I am puzzled by how pivot_table
works with categorical variables used as values.
I did search the web for pandas pivot_table categorical variables and I do find some information, but nothing that really explains to my why I see what I see.
Test dataframe:
test_df = pd.DataFrame.from_dict({'val': ['pass','pass','fail','pass'], "col_a": ['a','b','a','b'], "col_b": ['x','x','y','y']})
test_df
val col_a col_b
0 pass a x
1 pass b x
2 fail a y
3 pass b y
Then I proceed to reshape it. I come from R/data.tables where this would be a cast.
test_df.pivot_table(index = "col_a", columns = "col_b", values = 'val')
and I get this:
/tmp/ipykernel_153608/3910840210.py:1: FutureWarning:
Dropping invalid columns in DataFrameGroupBy.mean is deprecated. In a future version, a TypeError will be raised. Before calling .mean, select only columns which should be valid for the function.
col_b
col_a
a
b
Empty result, but with indices. After doing a million tests (on my real object, such as testing if there were duplicated values, NAs, etc), this seems to work:
test_df.pivot_table(index = "col_a", columns = "col_b", values = 'val', aggfunc=lambda x: x)
col_b x y
col_a
a pass fail
b pass pass
which is what I want. Besides the "dude, if it works, take it and be happy", does anyone know why I have to put the aggregation function?
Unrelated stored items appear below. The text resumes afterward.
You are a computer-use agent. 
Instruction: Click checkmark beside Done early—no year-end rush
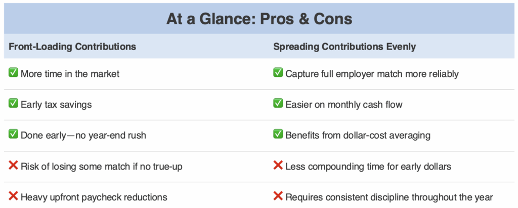coord(14,135)
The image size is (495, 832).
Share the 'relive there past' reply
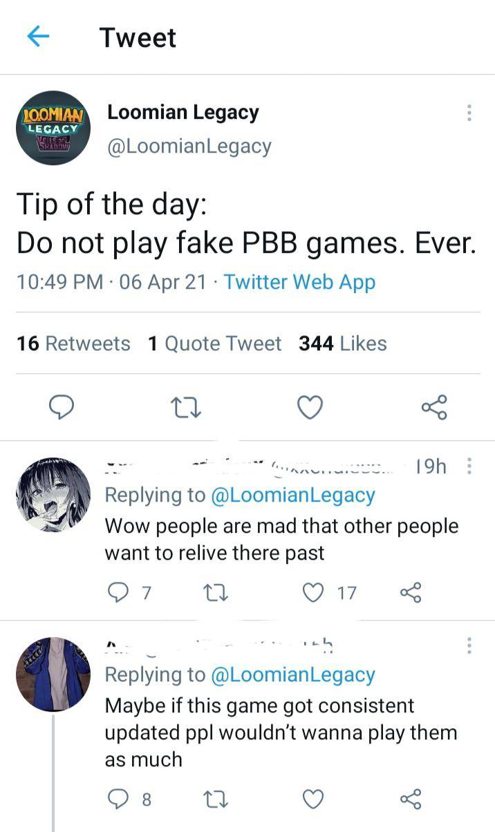(x=411, y=592)
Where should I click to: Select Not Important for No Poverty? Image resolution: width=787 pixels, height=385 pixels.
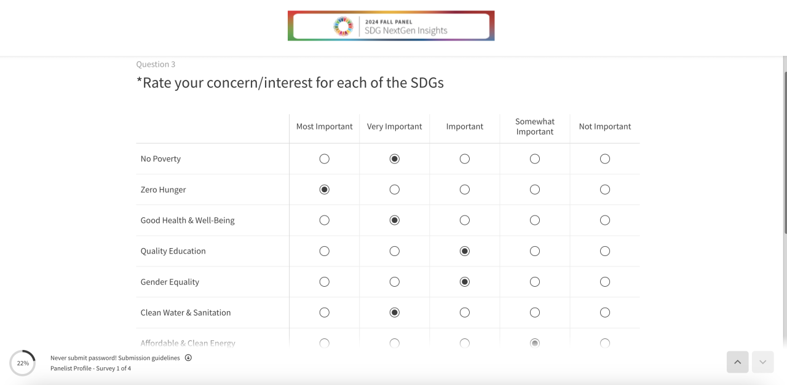click(605, 159)
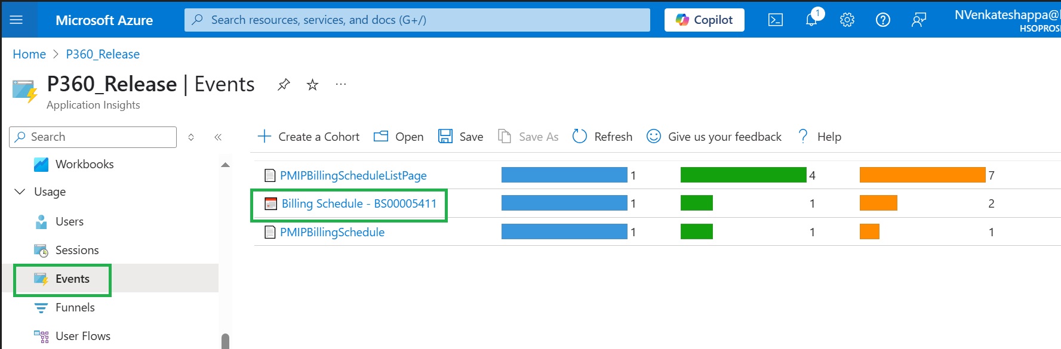Open the feedback icon in top bar
1061x349 pixels.
coord(918,20)

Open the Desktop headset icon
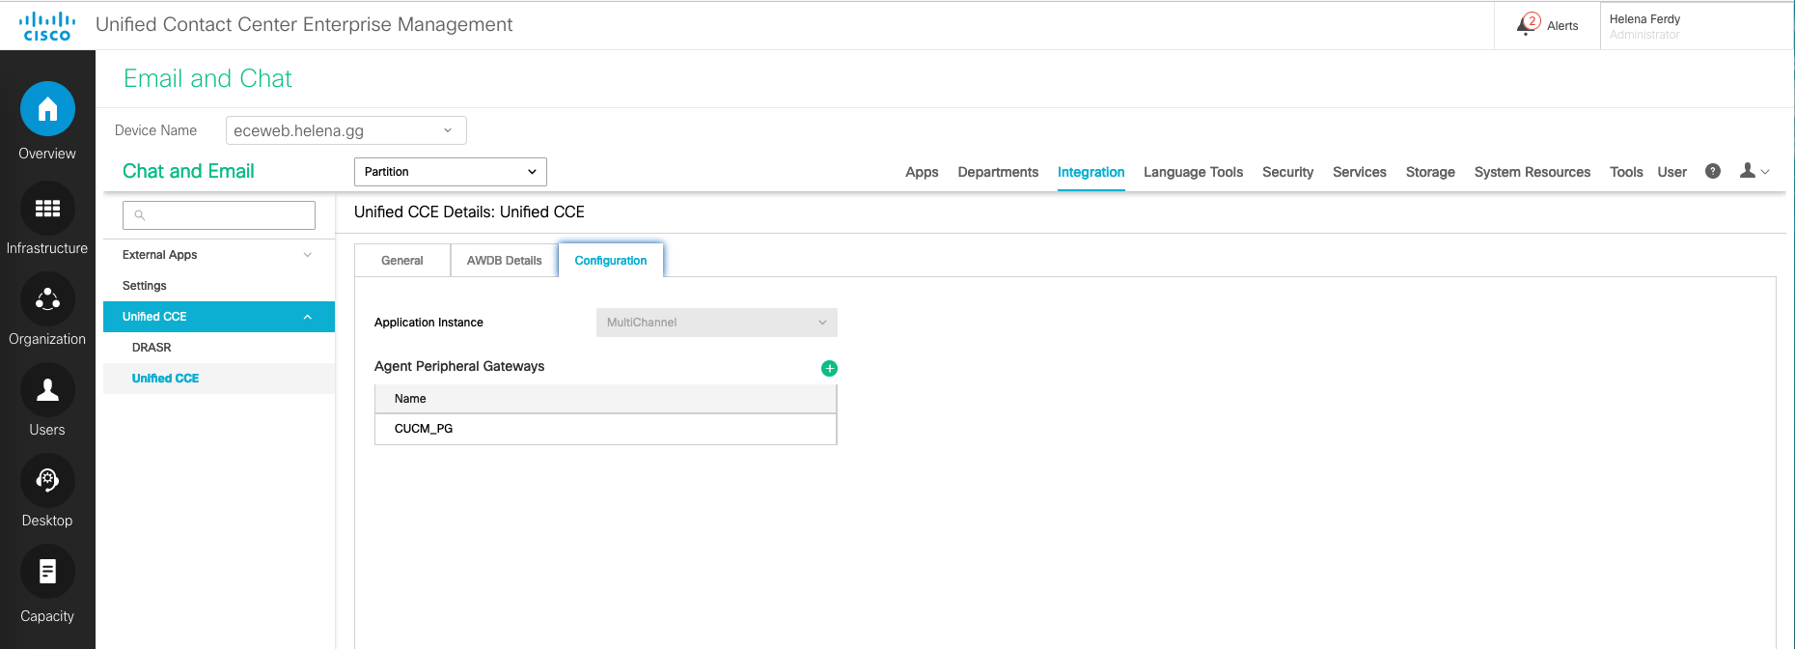tap(47, 480)
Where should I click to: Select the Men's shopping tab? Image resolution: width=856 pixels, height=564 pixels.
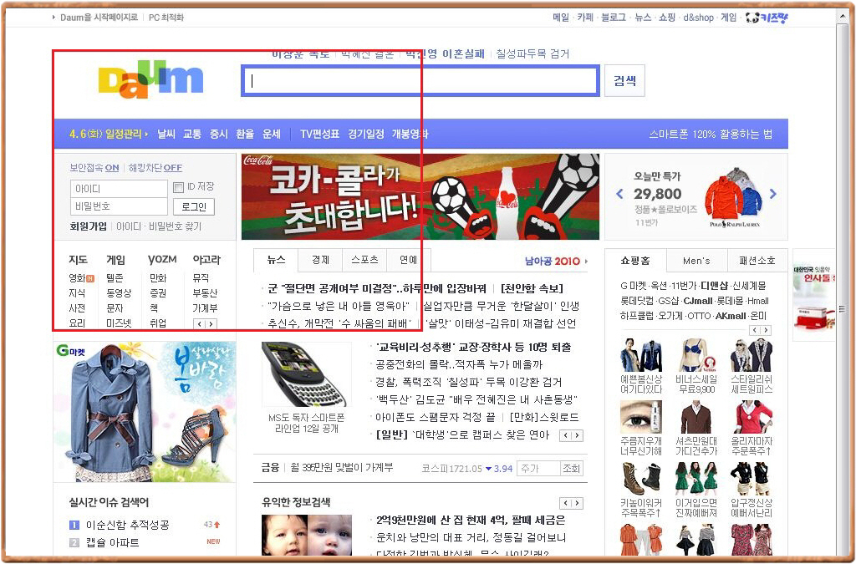coord(696,260)
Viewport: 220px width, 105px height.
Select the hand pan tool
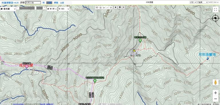(x=97, y=7)

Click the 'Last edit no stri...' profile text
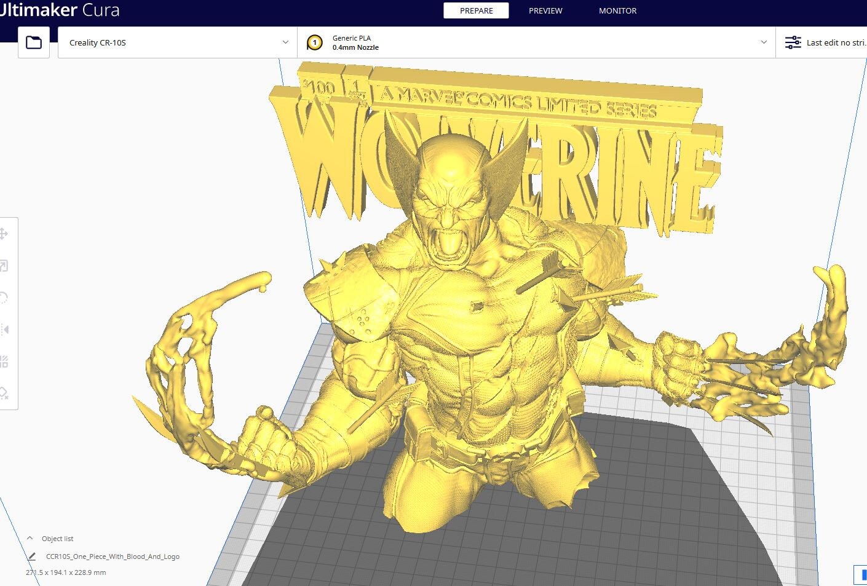(x=835, y=42)
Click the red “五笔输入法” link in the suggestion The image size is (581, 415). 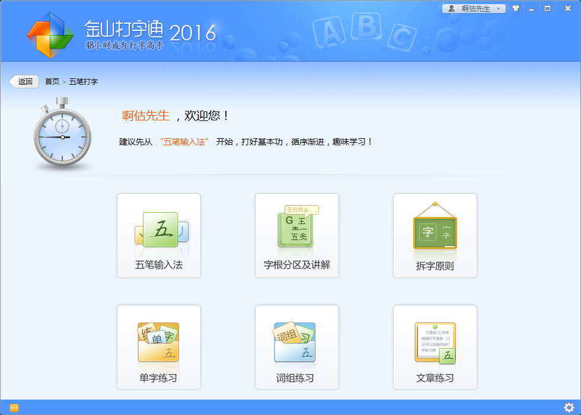coord(184,142)
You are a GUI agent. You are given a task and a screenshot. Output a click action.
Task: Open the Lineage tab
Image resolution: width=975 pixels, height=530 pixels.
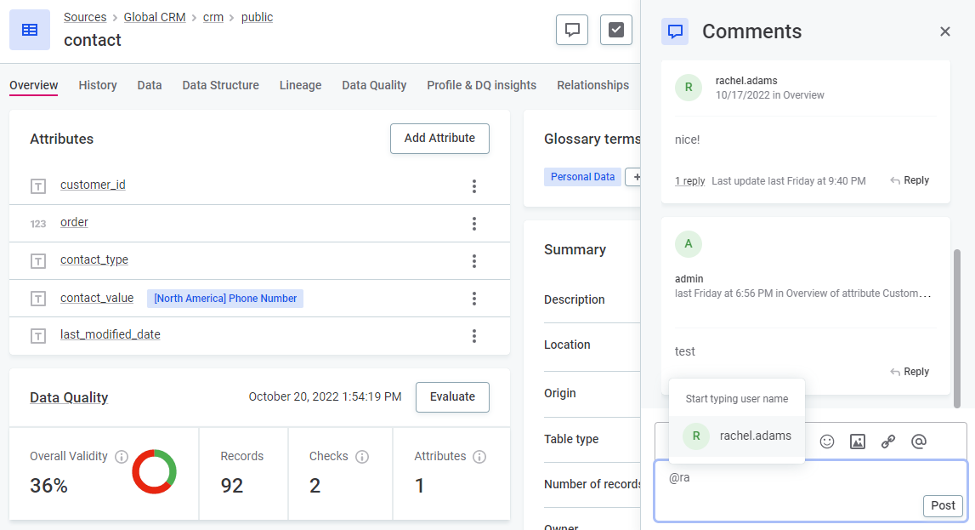(x=300, y=85)
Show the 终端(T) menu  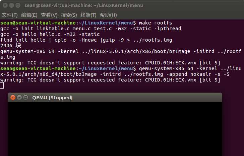[88, 15]
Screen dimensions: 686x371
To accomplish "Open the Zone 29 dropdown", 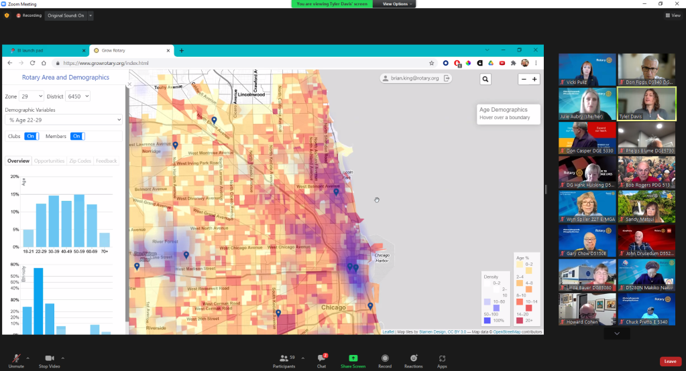I will point(32,96).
CodePudding user response:
A pivot_table
exists in order to aggregate data. If you just want to pivot
the data and not aggregate it, then use pivot
:
test_df.pivot(index='col_a', columns='col_b')
val
col_b x y
col_a
a pass fail
b pass pass
In your actual data, IF there are duplicates, then you would need to aggregate data and use pivot_table
with first()
or something.